Editor’s note: At YMI, we strive to provide our readers with content that is relevant and beneficial to their daily lives. To help you through the challenges and uncertainties of the current COVID-19 pandemic, here is a piece about important things to remember when you’re feeling fearful.
Everyone has their own irrational fears. Sometimes, they affect us so much that we are imprisoned by them. For me, it escalated from a common cold.
I woke up one day with a sore throat, which turned into a cough. I eventually went to the doctor’s. His diagnosis? A common cold. I was given two days of medical leave to rest at home.
Just when I thought I was getting better, my cough worsened. In fact, I coughed so much that I felt nauseous. I lost all my appetite and could hardly eat anything—I had to force myself to eat just so that I could take my medicine. I was drowsy the entire day and sometimes feverish. I spent most of my days sleeping, but could not sleep well since coughing often woke me up.
To make matters worse, I was worried about the work waiting to be done in the office. My boss was away and there was no else trained to liaise with our vendor.
I remember the day I decided to return to office to complete some of my work. As I took the train to work, I started to cough. The people around me on the train started distancing themselves from me.
I hated that moment—I wish I wasn’t sick. I wish I could hide from the other commuters. People were shunning me as if I had some strange and serious infectious disease. It was so embarrassing.
How could a common cold cause so much discomfort to me? When would I recover? It had been five days. Surely it wasn’t just a common cold? The doctor must have got the diagnosis wrong!
What if I had lung cancer? What if I was suffering from tuberculosis? I knew someone who had tuberculosis and her recovery period was very agonizing, full of needles, different medications, hospitalization and multiple doctor visits. It all escalated from common cold symptoms too.

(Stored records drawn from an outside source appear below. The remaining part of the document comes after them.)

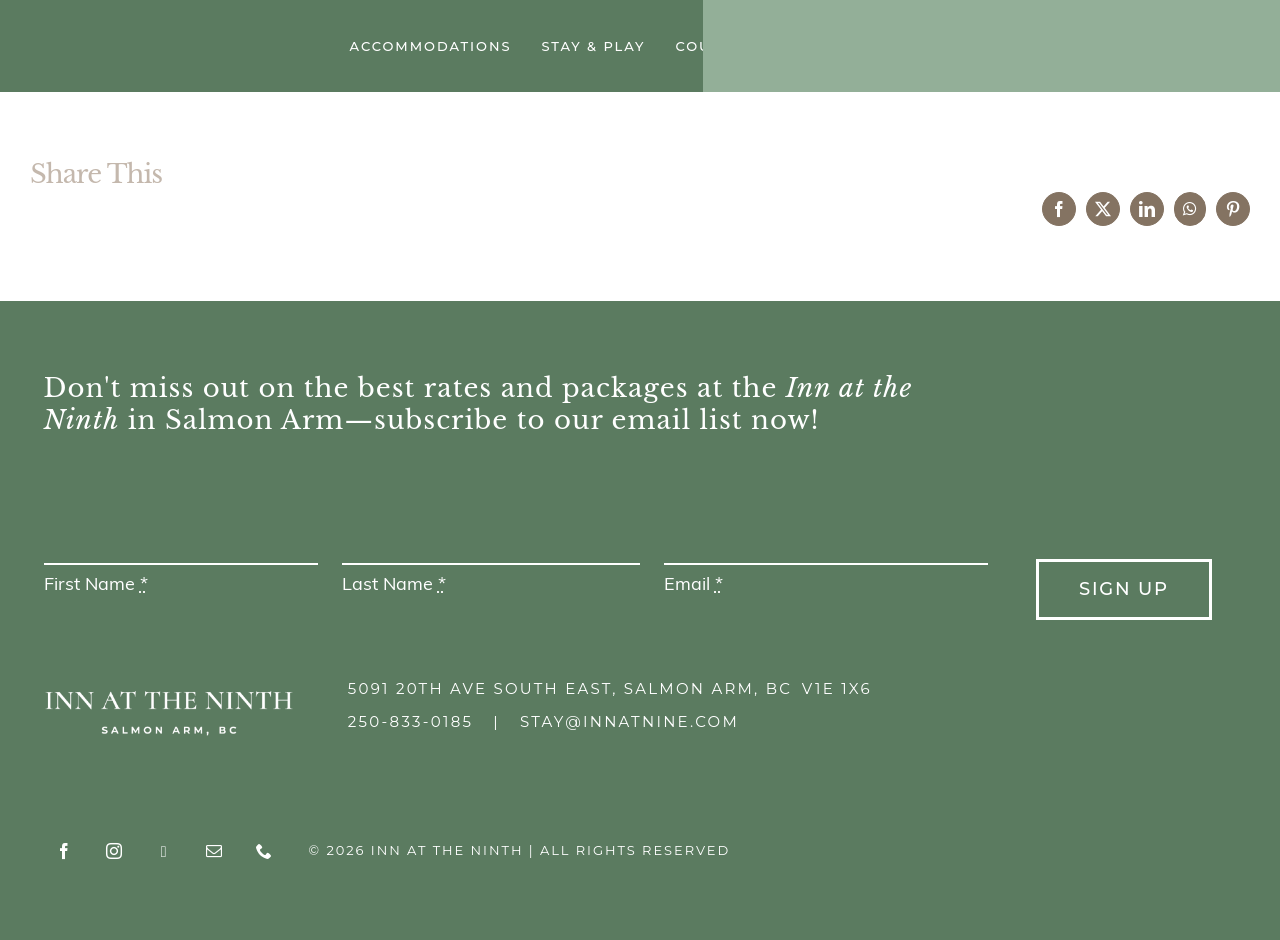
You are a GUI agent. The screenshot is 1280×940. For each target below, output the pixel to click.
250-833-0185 (410, 721)
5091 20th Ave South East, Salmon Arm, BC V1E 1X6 (610, 688)
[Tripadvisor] (1125, 49)
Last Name (394, 585)
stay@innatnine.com (629, 721)
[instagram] (1075, 48)
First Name (96, 585)
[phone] (1225, 48)
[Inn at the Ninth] (160, 31)
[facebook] (1025, 48)
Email (693, 585)
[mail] (1175, 48)
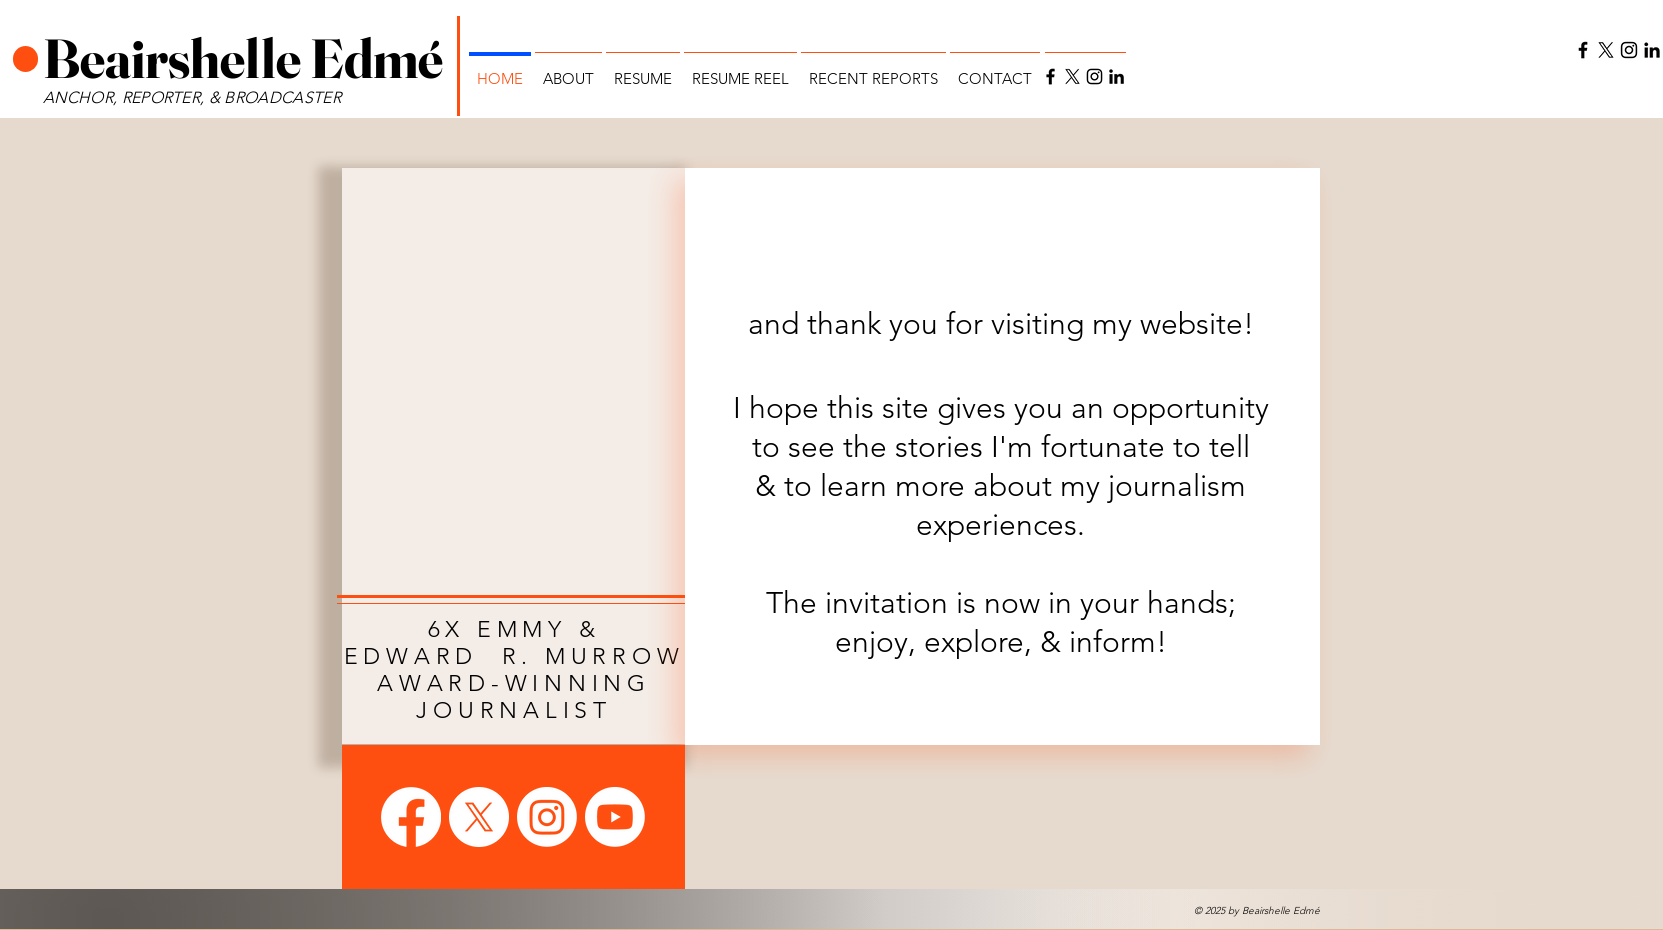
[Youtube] (615, 817)
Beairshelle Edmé (247, 58)
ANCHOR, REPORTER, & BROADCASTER (194, 97)
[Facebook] (1050, 76)
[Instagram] (1094, 76)
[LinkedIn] (1116, 76)
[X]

I tried to distract myself from the irrational thoughts within me by turning my attention to songs. I came across a song by Casting Crowns titled Oh My Soul. The songwriter Mark Hall sang: “There is a place where fear has to face the God you know,” and hearing that liberated me.
God was telling me not to be afraid. He was using the song to assure me to lay my fears before Him because He knows our fears as much as we do. When we bring our fears before God, He shoulders them for us and frees us.
When I researched about the song, I learned that the songwriter had written the song at his lowest point—on the night that he was diagnosed with a cancerous tumor in his kidney.
I was inspired by the songwriter’s faith. Indeed, I worship a God who has stayed by my side throughout all seasons and has never left me. Why didn’t I lay my fears down? I was so caught up with my fears that I had forgotten that I could actually give them to God.
In fact, my overthinking felt rather silly since all my fears were probably unfounded. The more I focused on my fears, the more afraid I was. Instead, I told myself to focus on God. Soon, I found peace knowing that I can surrender all my fears to the God that I know.
I said a silent prayer of repentance. I had allowed my preoccupation with my own fears to rob my peace away when I should have entrusted my fears to Him. That night, I worshiped, prayed and slept.
In the middle of the night, I woke up coughing again. But strangely, I started weeping, I felt touched as I felt the presence of God surrounding me when I needed comfort most. At that moment, I sensed a divine peace in my heart. I remembered John 14:27, where Jesus tells his disciples, “Peace I leave with you; my peace I give you. I do not give to you as the world gives. Do not let your hearts be troubled and do not be afraid.” This flooded my mind and I was comforted by God’s Word. The verse reminded me that He gives us His peace even when we are facing trouble. We need not be afraid because He is present with us.
Within minutes, I felt something lifted off my throat and I was miraculously healed. My throat no longer felt as itchy and dry as before, and my cough became more manageable from that instant onwards. The cough was completely gone by the end of the week.
It was God’s way of reminding me that there is a place we can surrender our fears, a place we can feel safe. After all, He is the Good Shepherd who lays down His life for His sheep (John 10:11). Hence, with God by my side, I need not be afraid of losing my health and comfort. Even when I’m not in control of what happens to me, God is.